In one effort, they are determining whether XNA contributed to the rise of life on Earth. At the same time, the team also is evolving XNA molecules with functions that could be used to diagnose and treat human diseases.
It is multi-tasking at an extreme level.
Chaput’s group, at the Biodesign Institute at Arizona State University, is intent on finding the building blocks of life by fabricating what might have been the very first genetic system on the planet. The XNA molecules they make could have preceded RNA in the evolution of life on Earth.
In addition, because these molecules are so exotic, Chaput also believes they could be used to identify and treat several of today’s more perplexing maladies, including cancer.
Made to order molecules
Everything they do in the lab is novel, Chaput says, and stems from his background in nucleic acid chemistry, molecular biology and genetics.
“We are working on molecules that you can’t buy,” he explains. “You have to make them, which is a challenge. Once we have the molecules in hand, then we need to find enzymes that will recognize them as substrates and polymerize them into long chains of sequence-defined polymers.”
“Nature does this very well with DNA and RNA, but the enzymes to make XNA don’t exist, so we have to discover those too,” he adds. “In the end, this is a huge project.”
The Chaput team recently reported some very encouraging results with a specific type of XNA, called TNA, which substitutes threose for ribose.
Like RNA, TNA is single stranded and carries a genetic code of four letters (A, T, C, and G). But because TNA incorporates threose rather than ribose, it leads to a different backbone structure than RNA.
“As an early genetic polymer, TNA is interesting because it’s chemically much simpler than RNA, which would have made it easier to synthesize on the early Earth,” Chaput says. “TNA also is able to exchange genetic information with RNA, which would have allowed information to pass from one type of genetic polymer to another, for example from TNA to RNA. Carrying it further, maybe that RNA information was passed on to DNA, and that is the world as we know it today.”
Chaput’s group has made TNA substrates and discovered enzymes that recognize the substrates to make TNA polymers. They then took the next step and made TNA libraries, and, most recently, showed that they could evolve TNA in the laboratory.
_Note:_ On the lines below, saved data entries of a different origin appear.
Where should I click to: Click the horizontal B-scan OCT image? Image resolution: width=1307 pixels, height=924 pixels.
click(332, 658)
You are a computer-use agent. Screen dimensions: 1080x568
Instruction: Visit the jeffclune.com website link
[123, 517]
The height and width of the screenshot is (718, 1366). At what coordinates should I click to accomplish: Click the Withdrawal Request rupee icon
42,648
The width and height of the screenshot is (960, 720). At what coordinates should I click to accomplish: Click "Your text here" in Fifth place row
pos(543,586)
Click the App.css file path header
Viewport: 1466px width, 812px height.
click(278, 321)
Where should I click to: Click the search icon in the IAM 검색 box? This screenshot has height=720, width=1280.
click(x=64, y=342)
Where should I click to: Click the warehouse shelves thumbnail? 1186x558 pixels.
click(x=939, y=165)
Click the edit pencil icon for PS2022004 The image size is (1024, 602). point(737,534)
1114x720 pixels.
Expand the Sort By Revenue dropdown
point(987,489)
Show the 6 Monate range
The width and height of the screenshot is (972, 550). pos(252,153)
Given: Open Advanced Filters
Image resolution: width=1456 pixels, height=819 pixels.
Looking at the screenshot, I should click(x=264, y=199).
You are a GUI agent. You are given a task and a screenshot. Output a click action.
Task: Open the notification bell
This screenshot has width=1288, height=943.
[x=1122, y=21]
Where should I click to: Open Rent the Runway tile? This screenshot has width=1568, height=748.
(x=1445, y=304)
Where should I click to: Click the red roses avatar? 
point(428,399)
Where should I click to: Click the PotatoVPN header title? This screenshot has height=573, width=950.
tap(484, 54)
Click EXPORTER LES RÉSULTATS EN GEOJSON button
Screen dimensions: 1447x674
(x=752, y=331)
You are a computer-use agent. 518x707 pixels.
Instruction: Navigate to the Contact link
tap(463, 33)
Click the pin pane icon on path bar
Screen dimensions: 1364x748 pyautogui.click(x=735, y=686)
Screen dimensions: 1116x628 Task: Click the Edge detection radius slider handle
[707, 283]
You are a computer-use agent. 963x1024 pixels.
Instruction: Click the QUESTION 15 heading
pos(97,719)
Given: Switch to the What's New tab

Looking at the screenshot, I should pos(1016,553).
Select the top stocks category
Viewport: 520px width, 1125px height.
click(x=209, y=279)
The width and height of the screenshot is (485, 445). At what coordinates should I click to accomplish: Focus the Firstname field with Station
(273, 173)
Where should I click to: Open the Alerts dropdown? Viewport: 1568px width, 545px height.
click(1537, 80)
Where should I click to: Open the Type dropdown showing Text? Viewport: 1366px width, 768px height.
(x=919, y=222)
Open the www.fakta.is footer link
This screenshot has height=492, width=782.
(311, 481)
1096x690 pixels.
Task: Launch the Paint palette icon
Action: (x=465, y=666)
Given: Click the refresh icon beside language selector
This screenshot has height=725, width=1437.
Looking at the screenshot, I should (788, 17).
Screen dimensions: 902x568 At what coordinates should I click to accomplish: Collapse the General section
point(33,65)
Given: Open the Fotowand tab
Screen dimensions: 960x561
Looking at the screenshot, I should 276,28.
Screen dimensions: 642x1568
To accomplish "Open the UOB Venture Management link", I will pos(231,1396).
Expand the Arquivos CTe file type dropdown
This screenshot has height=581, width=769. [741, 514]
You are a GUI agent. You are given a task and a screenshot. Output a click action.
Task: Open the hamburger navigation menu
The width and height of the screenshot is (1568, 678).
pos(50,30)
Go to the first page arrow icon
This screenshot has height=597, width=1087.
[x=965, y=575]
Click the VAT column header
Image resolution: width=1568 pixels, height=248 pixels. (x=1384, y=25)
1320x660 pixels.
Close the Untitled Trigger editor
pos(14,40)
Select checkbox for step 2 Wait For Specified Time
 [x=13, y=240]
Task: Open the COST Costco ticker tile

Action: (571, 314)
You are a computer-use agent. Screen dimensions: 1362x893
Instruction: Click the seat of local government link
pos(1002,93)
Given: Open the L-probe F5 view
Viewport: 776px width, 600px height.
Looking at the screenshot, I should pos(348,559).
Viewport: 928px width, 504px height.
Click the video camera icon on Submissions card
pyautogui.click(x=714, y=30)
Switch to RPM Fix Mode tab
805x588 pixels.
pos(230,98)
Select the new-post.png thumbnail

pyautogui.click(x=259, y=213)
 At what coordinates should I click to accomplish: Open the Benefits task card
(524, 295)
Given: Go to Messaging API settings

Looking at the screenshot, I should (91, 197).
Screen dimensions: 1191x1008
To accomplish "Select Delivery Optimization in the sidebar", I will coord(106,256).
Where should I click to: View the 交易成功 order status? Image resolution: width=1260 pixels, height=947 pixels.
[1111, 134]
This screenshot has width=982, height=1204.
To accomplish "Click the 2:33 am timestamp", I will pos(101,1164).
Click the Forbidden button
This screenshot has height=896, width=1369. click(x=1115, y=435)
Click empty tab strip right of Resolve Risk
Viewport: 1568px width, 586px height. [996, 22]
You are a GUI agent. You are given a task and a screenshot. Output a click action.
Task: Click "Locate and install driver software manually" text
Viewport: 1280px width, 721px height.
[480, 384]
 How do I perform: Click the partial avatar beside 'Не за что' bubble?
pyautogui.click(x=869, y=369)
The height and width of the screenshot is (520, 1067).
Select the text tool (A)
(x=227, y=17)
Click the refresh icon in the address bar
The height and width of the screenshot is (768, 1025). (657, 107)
Chaput says that the team is now taking all of the tools they have developed over the past 10 years and fusing them together to see if they can evolve and manipulate their XNA molecules to do specific tasks, like ligand binding or catalysis.
“Now that we can evolve XNA in the lab, can we create XNA molecules with functions that would make them useful for biotechnology or medicine,” he asks.
“For example, can we create XNA molecules that can bind to small molecules or protein markers,” he asks. “Early work in our lab has shown that this is possible, but we still have a long ways to go to understand the full spectrum of ligand binding.”
The outcomes of these experiments could lead to new ways to detect disease.
“We are interested in developing XNA catalysts that can cut RNA messages and silence gene expression,” Chaput says. “If successful, this could lead to new antisense therapies to treat a wide range of diseases from cancer to inflammatory diseases like asthma and arthritis, or possibly even viral infections like HIV.”
Chaput adds that the XNA molecules are robust.
“Because XNA has an unnatural nucleic acid backbone, these molecules are not recognized by the enzymes inside our cells, which naturally degrade DNA and RNA. This property makes them ideal candidates for these applications,” Chaput adds.